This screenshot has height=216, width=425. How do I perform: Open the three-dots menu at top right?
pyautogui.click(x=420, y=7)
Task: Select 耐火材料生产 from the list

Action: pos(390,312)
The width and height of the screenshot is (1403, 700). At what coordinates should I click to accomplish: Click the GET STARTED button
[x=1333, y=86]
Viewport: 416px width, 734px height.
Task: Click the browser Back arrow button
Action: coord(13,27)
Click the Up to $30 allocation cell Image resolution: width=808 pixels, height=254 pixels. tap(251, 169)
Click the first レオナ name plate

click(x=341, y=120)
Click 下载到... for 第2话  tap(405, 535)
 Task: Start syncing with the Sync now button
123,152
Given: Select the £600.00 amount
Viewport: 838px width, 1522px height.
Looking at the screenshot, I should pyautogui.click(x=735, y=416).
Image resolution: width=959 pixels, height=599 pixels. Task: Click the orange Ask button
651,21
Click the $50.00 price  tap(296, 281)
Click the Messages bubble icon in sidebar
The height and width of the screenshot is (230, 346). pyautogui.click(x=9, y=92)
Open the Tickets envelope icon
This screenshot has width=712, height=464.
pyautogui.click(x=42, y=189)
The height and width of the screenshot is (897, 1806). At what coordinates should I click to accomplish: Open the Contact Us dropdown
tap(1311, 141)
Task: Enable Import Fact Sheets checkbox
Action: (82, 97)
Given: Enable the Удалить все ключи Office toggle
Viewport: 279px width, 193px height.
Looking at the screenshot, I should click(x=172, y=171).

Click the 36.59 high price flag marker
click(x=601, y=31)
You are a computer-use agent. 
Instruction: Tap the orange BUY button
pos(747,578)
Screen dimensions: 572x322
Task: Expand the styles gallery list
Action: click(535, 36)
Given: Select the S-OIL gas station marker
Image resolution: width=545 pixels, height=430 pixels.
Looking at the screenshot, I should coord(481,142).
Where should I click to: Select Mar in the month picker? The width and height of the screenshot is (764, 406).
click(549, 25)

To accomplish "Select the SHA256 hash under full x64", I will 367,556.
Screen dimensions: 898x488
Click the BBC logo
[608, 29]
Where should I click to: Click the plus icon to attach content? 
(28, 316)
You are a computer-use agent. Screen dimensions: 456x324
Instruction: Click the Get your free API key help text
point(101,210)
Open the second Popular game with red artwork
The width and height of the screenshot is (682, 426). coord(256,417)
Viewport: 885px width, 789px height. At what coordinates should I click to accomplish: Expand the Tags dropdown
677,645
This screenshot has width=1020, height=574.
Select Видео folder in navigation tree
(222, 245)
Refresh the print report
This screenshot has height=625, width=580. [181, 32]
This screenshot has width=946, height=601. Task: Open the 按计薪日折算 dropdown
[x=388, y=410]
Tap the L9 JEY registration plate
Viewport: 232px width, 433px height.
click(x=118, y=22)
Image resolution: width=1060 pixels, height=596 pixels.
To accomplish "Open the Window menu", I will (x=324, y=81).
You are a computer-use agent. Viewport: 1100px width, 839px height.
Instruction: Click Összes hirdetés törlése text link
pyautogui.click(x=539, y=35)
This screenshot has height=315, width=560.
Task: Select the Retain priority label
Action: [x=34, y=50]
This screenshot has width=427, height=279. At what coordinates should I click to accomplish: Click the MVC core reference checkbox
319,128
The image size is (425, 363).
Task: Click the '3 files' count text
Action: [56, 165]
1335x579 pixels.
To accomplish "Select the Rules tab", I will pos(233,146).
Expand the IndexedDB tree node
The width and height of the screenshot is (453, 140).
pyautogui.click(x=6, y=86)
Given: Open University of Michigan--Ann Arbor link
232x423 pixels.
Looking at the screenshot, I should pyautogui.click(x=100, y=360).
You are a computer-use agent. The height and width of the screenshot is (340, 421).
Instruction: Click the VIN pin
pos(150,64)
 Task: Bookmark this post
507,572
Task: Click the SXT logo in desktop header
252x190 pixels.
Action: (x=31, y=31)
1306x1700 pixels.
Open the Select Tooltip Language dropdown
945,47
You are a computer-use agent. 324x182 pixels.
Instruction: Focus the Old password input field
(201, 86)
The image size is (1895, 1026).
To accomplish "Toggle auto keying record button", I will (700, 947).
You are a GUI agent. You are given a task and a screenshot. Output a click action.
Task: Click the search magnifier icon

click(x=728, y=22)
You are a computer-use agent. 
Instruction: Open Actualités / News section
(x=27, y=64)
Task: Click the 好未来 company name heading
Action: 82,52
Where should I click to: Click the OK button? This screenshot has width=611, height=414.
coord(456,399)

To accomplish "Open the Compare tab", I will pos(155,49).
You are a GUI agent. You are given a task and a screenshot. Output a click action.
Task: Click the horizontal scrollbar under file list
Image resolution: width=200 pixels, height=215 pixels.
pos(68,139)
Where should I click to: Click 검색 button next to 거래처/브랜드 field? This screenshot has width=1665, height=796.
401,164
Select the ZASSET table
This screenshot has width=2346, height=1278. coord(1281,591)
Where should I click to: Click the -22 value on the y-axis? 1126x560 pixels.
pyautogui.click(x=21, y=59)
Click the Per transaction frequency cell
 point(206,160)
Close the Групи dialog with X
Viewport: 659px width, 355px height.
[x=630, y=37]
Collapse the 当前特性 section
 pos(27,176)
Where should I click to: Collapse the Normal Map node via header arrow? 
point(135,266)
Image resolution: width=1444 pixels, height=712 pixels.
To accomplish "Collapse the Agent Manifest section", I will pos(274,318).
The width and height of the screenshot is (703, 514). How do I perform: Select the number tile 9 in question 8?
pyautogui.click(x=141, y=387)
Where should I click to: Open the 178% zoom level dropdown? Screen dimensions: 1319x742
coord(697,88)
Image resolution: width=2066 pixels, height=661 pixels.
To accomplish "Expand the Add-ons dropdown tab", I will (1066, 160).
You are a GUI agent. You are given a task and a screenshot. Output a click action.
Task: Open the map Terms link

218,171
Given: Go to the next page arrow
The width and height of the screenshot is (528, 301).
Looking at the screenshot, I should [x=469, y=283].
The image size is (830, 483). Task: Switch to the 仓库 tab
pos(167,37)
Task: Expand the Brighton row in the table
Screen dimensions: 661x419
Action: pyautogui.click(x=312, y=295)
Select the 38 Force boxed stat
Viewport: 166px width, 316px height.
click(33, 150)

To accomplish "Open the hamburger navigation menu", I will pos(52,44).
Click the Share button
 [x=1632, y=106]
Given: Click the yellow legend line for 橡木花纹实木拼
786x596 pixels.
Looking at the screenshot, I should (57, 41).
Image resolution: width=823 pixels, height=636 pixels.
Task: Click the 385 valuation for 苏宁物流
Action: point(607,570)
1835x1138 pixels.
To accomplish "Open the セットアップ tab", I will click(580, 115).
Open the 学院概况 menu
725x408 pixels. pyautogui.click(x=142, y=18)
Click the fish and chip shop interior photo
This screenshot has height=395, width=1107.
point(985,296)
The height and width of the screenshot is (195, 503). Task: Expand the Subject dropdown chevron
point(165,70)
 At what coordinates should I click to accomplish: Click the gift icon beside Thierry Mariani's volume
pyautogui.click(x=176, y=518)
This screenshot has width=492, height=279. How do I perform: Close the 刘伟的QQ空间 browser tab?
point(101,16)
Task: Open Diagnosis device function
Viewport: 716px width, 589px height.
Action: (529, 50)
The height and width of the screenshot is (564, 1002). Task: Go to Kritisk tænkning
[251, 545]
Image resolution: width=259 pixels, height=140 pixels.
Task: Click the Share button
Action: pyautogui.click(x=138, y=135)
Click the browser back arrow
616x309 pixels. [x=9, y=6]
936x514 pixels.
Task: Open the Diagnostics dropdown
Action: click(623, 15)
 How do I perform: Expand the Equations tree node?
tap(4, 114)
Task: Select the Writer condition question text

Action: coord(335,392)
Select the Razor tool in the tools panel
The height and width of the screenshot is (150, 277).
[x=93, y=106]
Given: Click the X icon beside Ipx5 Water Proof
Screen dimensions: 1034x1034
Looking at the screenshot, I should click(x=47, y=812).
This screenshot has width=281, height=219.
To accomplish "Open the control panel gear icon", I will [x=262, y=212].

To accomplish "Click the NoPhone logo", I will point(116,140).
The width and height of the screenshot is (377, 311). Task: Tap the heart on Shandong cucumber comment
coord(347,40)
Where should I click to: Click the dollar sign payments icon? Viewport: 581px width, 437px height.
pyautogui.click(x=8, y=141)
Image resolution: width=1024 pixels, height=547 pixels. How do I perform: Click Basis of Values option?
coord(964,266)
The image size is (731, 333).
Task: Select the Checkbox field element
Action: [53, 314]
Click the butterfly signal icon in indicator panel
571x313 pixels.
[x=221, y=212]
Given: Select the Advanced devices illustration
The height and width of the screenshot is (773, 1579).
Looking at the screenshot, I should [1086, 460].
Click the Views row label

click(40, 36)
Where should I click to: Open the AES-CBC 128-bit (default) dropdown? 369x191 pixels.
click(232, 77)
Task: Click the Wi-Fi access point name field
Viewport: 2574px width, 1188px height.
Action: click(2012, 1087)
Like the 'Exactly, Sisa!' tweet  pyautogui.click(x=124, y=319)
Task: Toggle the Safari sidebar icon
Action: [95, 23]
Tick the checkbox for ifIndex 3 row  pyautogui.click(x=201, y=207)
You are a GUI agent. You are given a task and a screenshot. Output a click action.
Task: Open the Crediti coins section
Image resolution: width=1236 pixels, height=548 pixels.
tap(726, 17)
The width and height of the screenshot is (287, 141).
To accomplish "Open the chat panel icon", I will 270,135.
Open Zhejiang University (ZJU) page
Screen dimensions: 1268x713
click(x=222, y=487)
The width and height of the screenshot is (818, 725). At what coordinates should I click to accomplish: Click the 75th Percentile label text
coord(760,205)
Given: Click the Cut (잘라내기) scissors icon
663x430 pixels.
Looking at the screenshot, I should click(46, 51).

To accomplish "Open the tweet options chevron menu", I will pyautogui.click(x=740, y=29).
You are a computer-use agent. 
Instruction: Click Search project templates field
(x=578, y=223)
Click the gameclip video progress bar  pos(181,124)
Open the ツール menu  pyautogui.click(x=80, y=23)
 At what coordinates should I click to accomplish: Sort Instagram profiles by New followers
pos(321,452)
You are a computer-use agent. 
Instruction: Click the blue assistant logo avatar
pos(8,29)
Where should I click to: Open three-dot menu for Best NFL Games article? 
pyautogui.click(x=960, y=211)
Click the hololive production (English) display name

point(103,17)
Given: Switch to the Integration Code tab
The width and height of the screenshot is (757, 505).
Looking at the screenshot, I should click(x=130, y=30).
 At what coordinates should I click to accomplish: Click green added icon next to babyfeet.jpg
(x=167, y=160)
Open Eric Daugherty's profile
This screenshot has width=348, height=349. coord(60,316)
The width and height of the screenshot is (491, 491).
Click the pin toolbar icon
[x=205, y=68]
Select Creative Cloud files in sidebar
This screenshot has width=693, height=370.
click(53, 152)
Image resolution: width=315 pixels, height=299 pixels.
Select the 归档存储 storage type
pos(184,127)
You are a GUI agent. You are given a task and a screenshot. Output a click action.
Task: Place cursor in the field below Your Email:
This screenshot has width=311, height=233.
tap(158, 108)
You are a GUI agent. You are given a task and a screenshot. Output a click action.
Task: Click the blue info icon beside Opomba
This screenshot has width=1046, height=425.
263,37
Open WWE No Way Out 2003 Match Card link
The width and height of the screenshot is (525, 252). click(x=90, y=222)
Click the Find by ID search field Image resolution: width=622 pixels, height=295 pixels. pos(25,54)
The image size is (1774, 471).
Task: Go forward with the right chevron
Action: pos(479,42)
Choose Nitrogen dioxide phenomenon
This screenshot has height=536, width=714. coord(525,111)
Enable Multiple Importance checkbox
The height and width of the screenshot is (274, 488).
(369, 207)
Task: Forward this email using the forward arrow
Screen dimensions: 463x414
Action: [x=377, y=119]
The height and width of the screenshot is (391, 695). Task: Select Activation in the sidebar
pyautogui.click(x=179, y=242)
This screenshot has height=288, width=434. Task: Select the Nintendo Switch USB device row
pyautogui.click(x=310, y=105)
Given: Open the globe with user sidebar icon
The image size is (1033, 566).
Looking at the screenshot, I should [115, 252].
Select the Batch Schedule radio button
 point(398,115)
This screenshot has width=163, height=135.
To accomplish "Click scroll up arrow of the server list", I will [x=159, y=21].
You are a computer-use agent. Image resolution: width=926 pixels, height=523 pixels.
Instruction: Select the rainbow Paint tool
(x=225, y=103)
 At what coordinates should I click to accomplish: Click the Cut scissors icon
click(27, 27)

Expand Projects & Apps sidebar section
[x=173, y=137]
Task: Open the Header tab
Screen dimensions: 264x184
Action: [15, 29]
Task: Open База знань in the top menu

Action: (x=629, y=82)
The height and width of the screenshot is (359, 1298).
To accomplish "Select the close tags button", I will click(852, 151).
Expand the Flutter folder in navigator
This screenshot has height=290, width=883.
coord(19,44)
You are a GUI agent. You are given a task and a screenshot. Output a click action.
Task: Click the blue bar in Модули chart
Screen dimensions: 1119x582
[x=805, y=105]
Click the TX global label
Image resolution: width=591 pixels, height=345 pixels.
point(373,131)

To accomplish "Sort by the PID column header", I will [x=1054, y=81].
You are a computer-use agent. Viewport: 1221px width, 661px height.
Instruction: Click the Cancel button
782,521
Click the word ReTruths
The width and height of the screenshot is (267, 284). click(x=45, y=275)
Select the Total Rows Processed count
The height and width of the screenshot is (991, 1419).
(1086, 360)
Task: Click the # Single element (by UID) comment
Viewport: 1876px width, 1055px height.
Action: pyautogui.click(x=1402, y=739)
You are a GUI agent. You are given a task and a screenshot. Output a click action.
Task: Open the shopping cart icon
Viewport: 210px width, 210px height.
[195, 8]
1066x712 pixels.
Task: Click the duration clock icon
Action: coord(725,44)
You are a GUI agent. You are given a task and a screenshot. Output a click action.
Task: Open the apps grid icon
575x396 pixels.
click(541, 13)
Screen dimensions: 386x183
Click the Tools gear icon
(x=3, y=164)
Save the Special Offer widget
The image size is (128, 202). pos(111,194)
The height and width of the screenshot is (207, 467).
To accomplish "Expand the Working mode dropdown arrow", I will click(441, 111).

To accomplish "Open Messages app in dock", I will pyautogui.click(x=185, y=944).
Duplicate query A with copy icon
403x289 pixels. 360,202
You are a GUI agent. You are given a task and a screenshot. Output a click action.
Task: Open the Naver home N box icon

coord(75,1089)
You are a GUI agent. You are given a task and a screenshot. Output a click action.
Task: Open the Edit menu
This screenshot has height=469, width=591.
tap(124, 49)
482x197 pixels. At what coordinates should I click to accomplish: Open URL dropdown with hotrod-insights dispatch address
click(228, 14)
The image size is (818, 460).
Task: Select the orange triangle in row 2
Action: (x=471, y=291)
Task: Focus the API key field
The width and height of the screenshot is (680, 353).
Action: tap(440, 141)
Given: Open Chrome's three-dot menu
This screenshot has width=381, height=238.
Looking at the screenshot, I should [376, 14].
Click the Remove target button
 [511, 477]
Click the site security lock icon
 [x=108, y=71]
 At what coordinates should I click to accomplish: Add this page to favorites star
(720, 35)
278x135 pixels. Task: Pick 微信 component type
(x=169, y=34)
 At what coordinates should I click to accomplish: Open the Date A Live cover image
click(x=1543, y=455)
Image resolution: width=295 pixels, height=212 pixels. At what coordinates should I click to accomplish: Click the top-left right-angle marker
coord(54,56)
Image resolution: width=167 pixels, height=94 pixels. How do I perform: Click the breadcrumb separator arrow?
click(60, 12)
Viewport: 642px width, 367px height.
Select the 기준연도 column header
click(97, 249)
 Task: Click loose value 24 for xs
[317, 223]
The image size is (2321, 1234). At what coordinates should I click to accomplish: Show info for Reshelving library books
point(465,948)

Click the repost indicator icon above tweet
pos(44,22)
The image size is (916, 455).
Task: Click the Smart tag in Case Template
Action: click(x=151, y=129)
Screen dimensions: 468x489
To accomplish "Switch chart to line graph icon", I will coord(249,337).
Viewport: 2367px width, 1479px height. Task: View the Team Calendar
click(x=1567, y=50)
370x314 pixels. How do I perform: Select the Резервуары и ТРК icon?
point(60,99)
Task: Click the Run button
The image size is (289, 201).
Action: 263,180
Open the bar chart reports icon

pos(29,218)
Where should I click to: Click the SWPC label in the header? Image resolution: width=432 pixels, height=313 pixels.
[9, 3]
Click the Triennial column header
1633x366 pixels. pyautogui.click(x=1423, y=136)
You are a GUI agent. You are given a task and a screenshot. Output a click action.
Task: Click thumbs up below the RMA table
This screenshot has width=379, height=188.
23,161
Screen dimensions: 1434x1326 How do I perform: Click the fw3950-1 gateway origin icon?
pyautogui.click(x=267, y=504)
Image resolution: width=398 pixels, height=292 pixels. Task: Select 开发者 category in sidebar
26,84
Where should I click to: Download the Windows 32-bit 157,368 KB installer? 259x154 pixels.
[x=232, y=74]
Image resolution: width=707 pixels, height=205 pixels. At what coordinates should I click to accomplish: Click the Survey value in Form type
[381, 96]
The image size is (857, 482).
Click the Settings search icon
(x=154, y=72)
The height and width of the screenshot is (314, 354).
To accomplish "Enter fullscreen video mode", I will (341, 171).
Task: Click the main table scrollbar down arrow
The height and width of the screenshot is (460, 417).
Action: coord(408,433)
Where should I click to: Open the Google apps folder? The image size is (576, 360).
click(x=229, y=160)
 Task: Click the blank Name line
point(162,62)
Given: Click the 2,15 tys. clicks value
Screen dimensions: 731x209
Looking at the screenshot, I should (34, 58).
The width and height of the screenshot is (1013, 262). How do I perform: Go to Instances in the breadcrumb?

━━━━━━━━━━━━━━━━

* WHAT YOU HAVE TO DO *
Update the material from the line containing "Select Creative Cloud files in sidebar" through the line containing "pos(184,127)" by replacing "storage type" with "storage tier". Give back only those lines, with everything else left unchanged.

* RESULT BELOW *
Select Creative Cloud files in sidebar
This screenshot has width=693, height=370.
click(53, 152)
Image resolution: width=315 pixels, height=299 pixels.
Select the 归档存储 storage tier
pos(184,127)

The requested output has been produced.